▶ [PASSAGE GIVEN]:
=-=-=-=-=

For our happy customers, we are going to present you with three video styles and ideas that could change your business forever. These ideas can be adjusted, changed, or adapted to your business, so my hope is that your marketing director will take a look and maybe bring us back some more ideas.

Now, I must warn you that these ideas do not come cheap, nor are they going to be simple. It’s going to take a big budget and for this to work you are going to have to let our professional animators do what they do best:

Create amazing stuff!

I will tell you whom these video ideas are not for…

  • · Companies with a very tight budget. (Sorry, it’s going to take a lot of time and teamwork. This does not come cheap.)
  • · Companies that have a hard time pushing the envelope.
  • · Companies who worry about offending every Tom, Dick and Harry on the planet. These videos will be loved by most, but there will be haters. There always are.

So lets jump in.

I am going to give you examples of these ideas so that you can see what type of traction they have received in the past. Remember, the reason for sharing our ideas is to spark a few ideas of your own.

Video Campaign Number 1

“Fart On A Plane”

All of us have experienced the misery that comes with plane travel. It ranks among the worst experiences – next to death. Personally, I feel like we are being treated like a bunch of lost sheep and I am sure airline workers feel like we are a bunch of dumb lost sheep.

We want to create a series of funny videos. (Five of them to be exact.) These videos are going to show the different scenarios that happen on a plane. It’s something we all relate to and it will bring a smile to the face of the audience.

The kicker is, after each video we will have branding and a message that applies to your company. It’s marketing without the audience knowing.

Here are some great examples:

Have you ever heard of “Dumb Ways To Die?”

It was a video created by Metro Train Station that has over 100 million views, but it doesn’t stop there. The campaign we would create would mimic theirs in that we would create.

=-=-=-=-=

[Word and element location data]
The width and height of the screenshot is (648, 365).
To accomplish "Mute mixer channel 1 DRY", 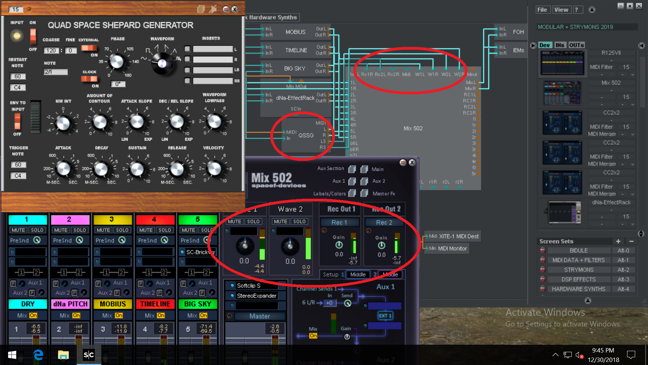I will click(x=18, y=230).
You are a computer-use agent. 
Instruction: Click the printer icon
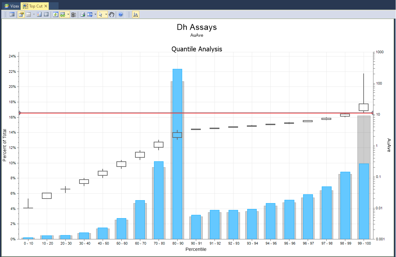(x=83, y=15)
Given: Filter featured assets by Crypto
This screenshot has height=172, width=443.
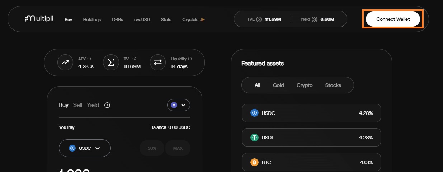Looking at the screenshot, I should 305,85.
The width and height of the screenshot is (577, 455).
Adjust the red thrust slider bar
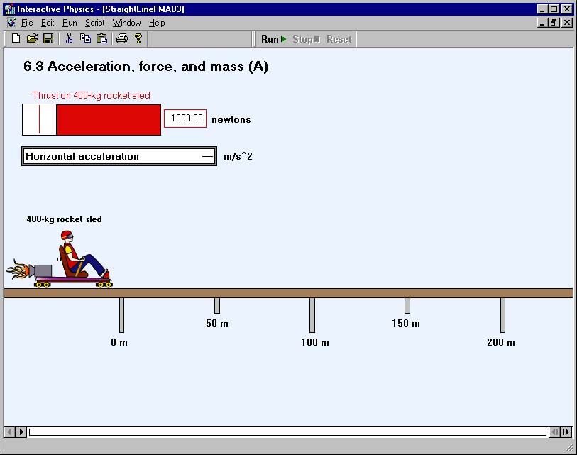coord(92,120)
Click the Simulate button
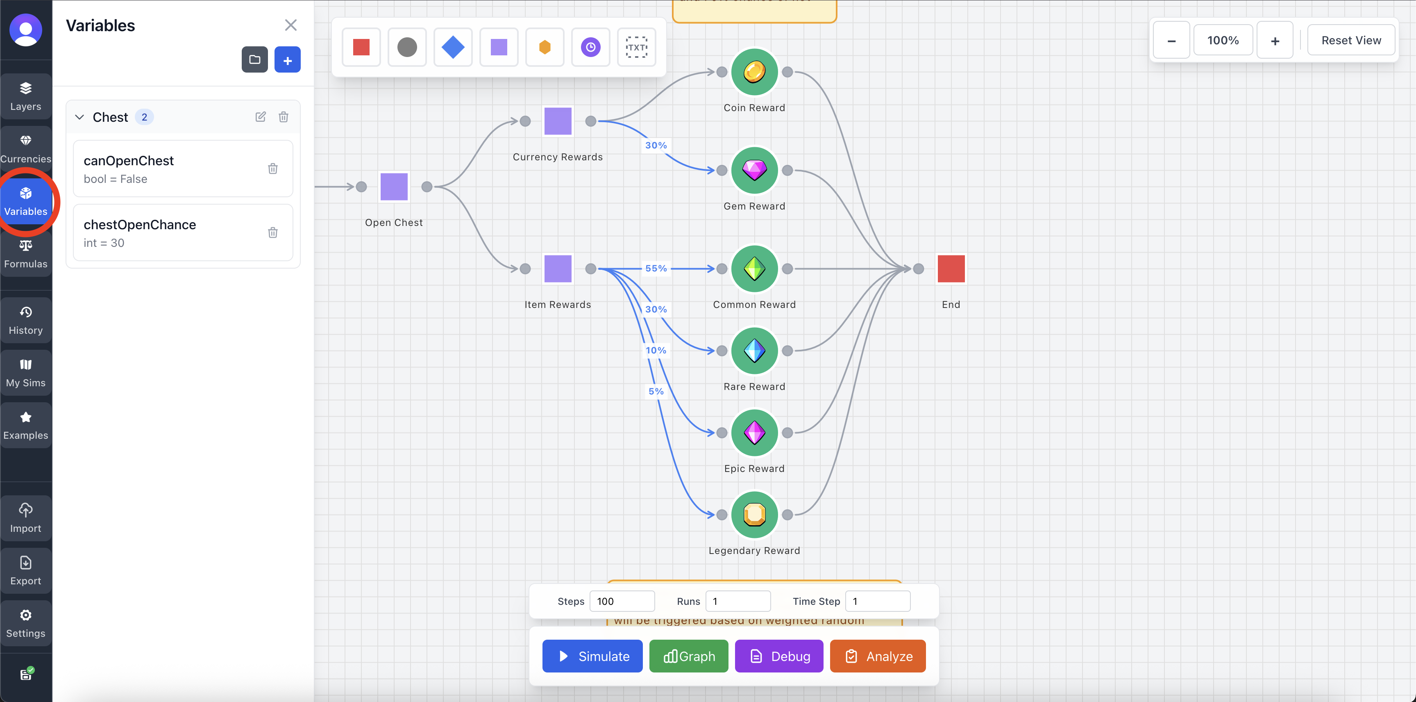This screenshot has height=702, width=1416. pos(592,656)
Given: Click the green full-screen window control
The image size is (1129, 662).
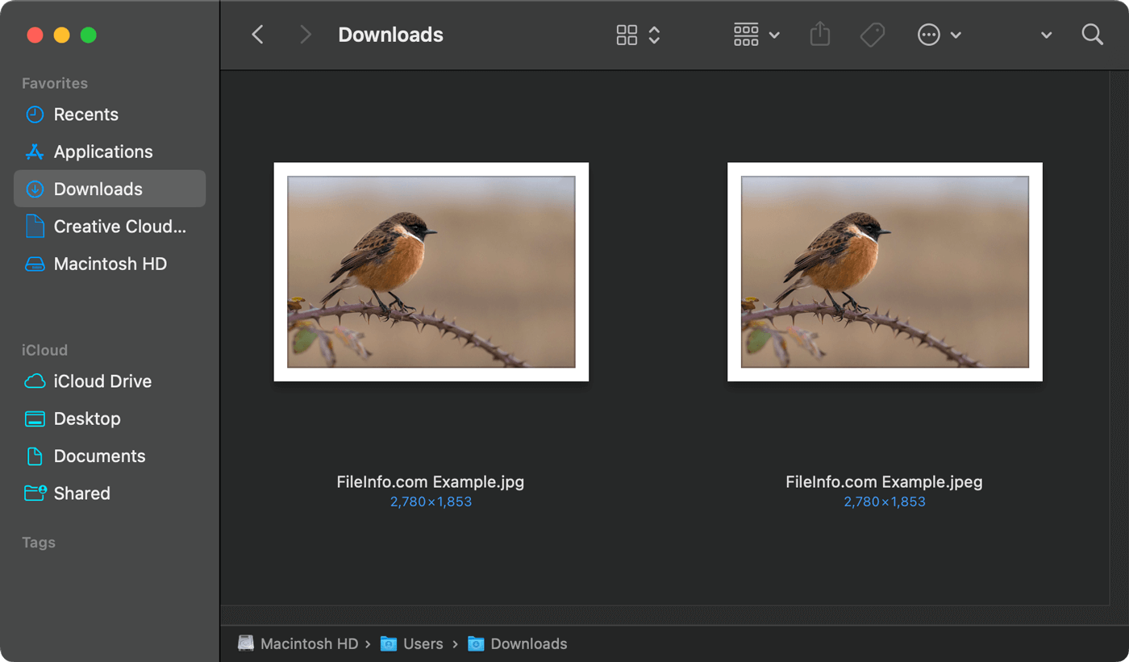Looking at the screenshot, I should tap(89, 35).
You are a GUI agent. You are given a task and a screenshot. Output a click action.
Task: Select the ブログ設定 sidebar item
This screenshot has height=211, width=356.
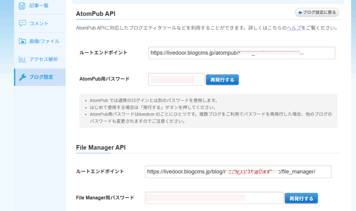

=-=-=-=-=

▶ [EXERCISE DETAILS]:
Answer these questions from the video ideas pitch:
1. How many video styles and ideas does it present?
2. What is the title of Video Campaign Number 1?
3. How many funny videos would that campaign's series include?
You do not need the rows to answer.

▶ [WRITTEN RESPONSE]:
1. Three
2. "Fart On A Plane"
3. Five